발행날짜: 2026-01-15 18:26:31 수정: 2026-01-15 18:29:17
  • 심평원 약평위, 올해 첫 회의 개최…치료제 급여적정성 논의
    스핀라자·에브리스디, '척수성 근위축증 치료' 급여범위 확대

혈액암 치료제 다잘렉스(다라투무맙)가 추가 적응증 급여 적용에 청신호가 켜졌다.

마찬가지로 스핀라자(뉴시너센나트륨)와 에브리스디(리스디플람) 역시 '척수성 근위축증 치료'급여 범위 확대가 결정됐다.

건강보험심사평가원는 15일 올해 첫 약제급여평가위원회(이하 약평위)를 열고 상정된 주요 치료제의 대한 급여적정성 여부를 논의했다.

그 결과, 결정신청으로 상정된 3개 약제 중에서 한국얀센 다잘렉스가 급여 적정성을 인정 받았다.

'새롭게 진단된 경쇄(AL) 아밀로이드증 환자에서 보르테조밉, 시클로포스파미드, 덱사메타손과 병용요법'에 대해서다.

한국GSK 옴짜라정(모멜로티닙)은 평가금액 이하 수용 시 급여 적정성이 결정됐다. 약평위가 제시한 약가를 받아들일 시 국민건강보험공단과 약가협상이 가능하다는 뜻이다.

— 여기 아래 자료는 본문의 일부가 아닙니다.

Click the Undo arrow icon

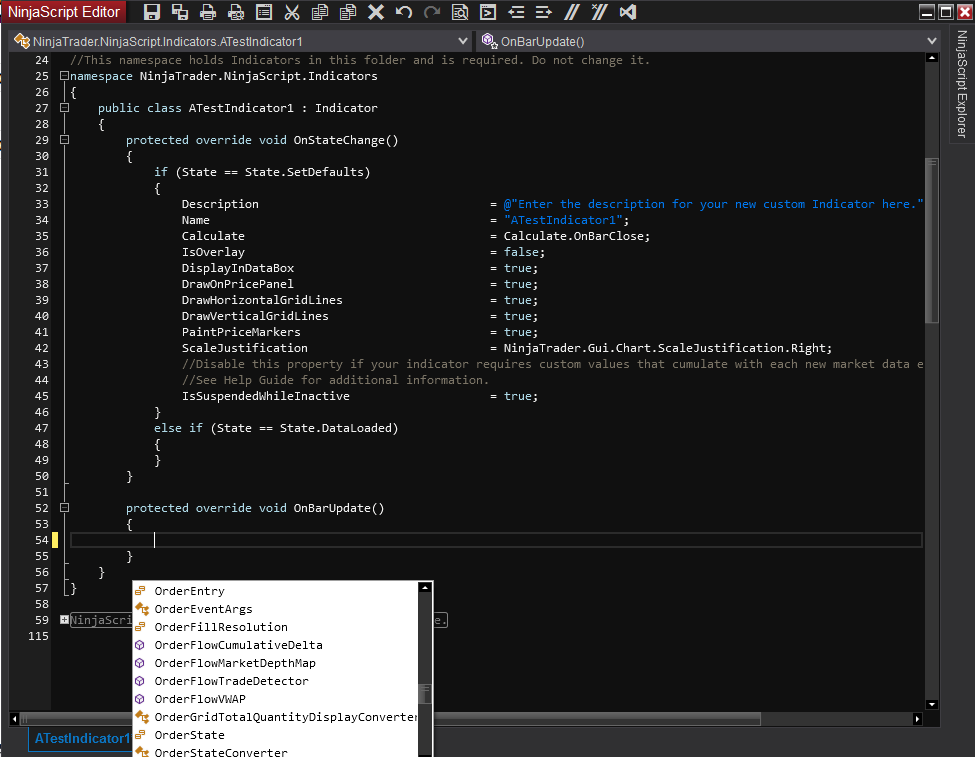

대상은 '빈혈이 있는 성인의 중간 위험군 또는 고위험군 골수섬유증(일차성 골수섬유증, 진성 적혈구증가증 후 골수섬유증, 본태성 혈소판증가증 후 골수섬유증) 치료'다.

마찬가지로 누칼라 오토인젝터주(메폴리주맙) 역시 평가금액 이하 수용 시 급여 적정성이 인정됐다. 누칼라 허가 적응증 중에 '성인 및 청소년(12세 이상)에서 기존 치료로 적절히 조절되지 않는 중증 호산구성 천식 치료의 추가 유지요법'이 대상이다.

위험분담계약 약제의 사용범위 확대 심의에서는 척수성 근위축증 치료제 2개 품목이 급여 범위 확대의 적정성을 인정받았다.

바이오젠코리아 스핀라자(뉴시너센나트륨)와 한국로슈 에브리스디(리스디플람)는 '5q 척수성 근위축증 치료'에 대해 급여 범위 확대가 결정됐다.